(Extract provided)
-*-

Load some markdown files describing JEP's
- 502
- 507
- 526


In [0]:
var jep502= UrlDocumentLoader.load("file:///Users/sven/work/jtaccuino_sr_prod/jeps/502.md", new TextDocumentParser());
var jep507= UrlDocumentLoader.load("file:///Users/sven/work/jtaccuino_sr_prod/jeps/507.md", new TextDocumentParser());
var jep526= UrlDocumentLoader.load("file:///Users/sven/work/jtaccuino_sr_prod/jeps/526.md", new TextDocumentParser());
var documents = List.of(jep502, jep507, jep526);
documents.size()

Embed the segments and add them to the embedding store

In [0]:
var ingestionResult = EmbeddingStoreIngestor.builder()
            .embeddingStore(embeddingStore)
            .embeddingModel(embeddingModel)
            .documentSplitter(DocumentSplitters.recursive(100, 25))
            .build()
            .ingest(documents)

## Create a Conversational Retrieval Chain

In [0]:
var contentRetriever = EmbeddingStoreContentRetriever.builder()
                .embeddingStore(embeddingStore)
                .embeddingModel(embeddingModel)
                .maxResults(2)
                .minScore(0.7)
                .build()

In [0]:
var queryTransformer = new CompressingQueryTransformer(chatModel);


In [0]:
var retrievalAugmentor = DefaultRetrievalAugmentor.builder()
                .queryTransformer(queryTransformer)
                .contentRetriever(contentRetriever)
                .build()

In [0]:
public interface Assistant {
    String answer(String query);
}

In [0]:
var assistant = AiServices.builder(Assistant.class).chatModel(chatModel)

-*-

(Supplied material)
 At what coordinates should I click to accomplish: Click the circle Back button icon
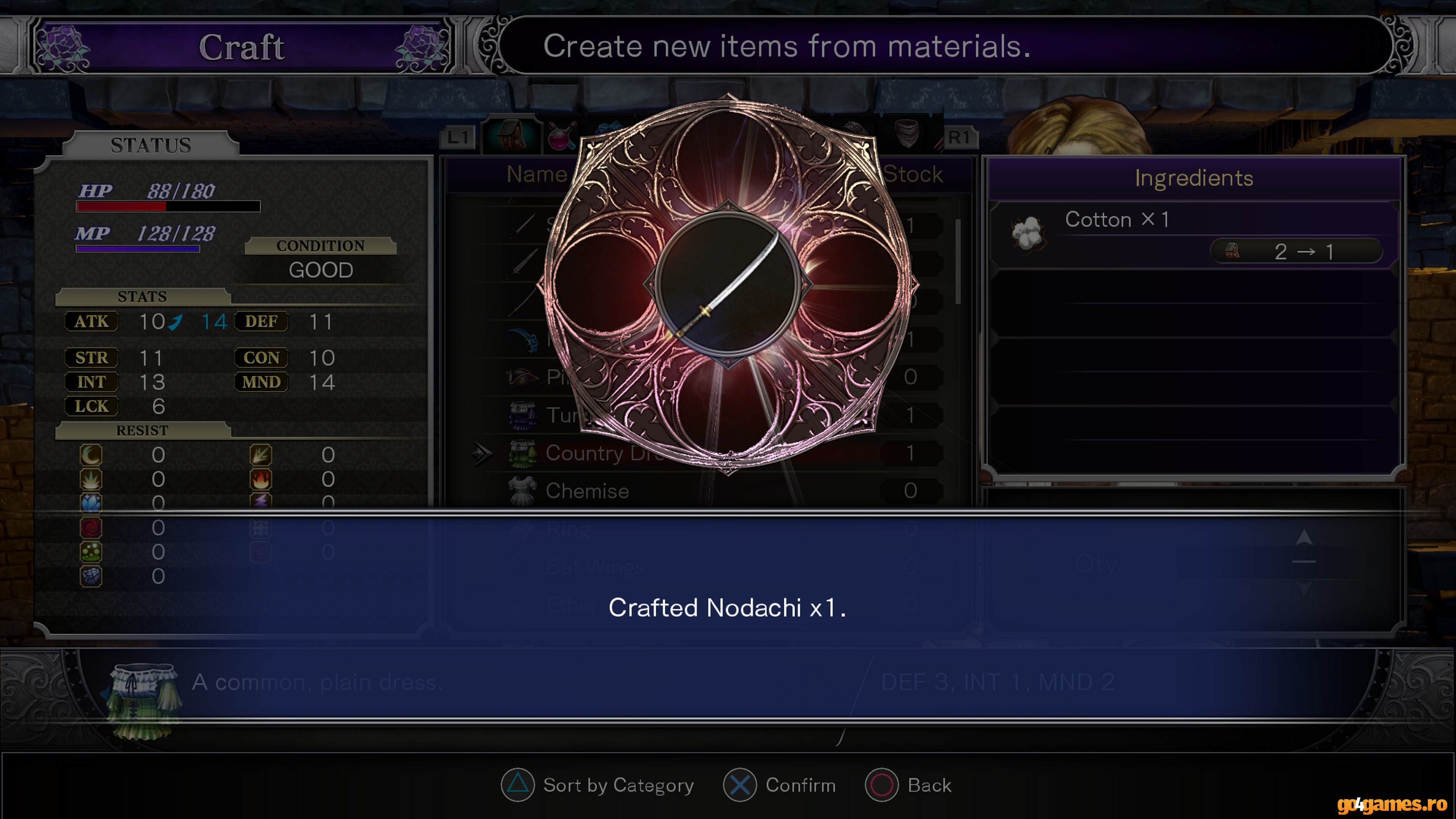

-*-

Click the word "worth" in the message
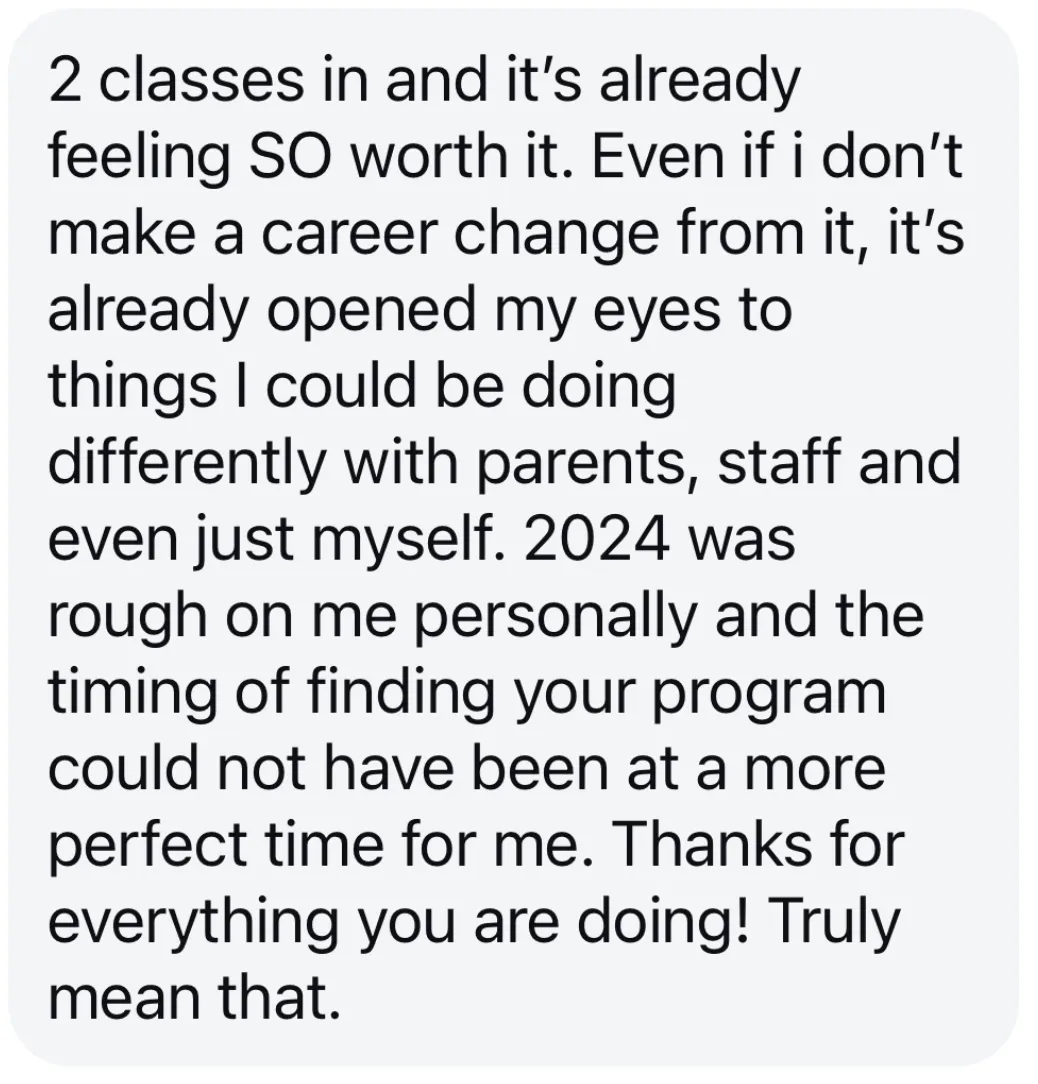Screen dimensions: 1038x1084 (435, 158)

-*-

(Requirements)
A – Reproduce the portion of the notebook excerpt between "Embed the segments" and "contentRetriever = EmbeddingStoreContentRetriever.builder()", inclusive.
B – Answer these questions using the notebook excerpt:
(i) Which JEP numbers have markdown files that are loaded?
(ii) What value is passed to maxResults when the content retriever is built?
(iii) What is the name of the method declared in the Assistant interface?
The records were drawn from a different source than the notebook excerpt.

(Per-task outputs)
A –
Embed the segments and add them to the embedding store

In [0]:
var ingestionResult = EmbeddingStoreIngestor.builder()
            .embeddingStore(embeddingStore)
            .embeddingModel(embeddingModel)
            .documentSplitter(DocumentSplitters.recursive(100, 25))
            .build()
            .ingest(documents)

## Create a Conversational Retrieval Chain

In [0]:
var contentRetriever = EmbeddingStoreContentRetriever.builder()

B –
(i) 502, 507, and 526
(ii) 2
(iii) answer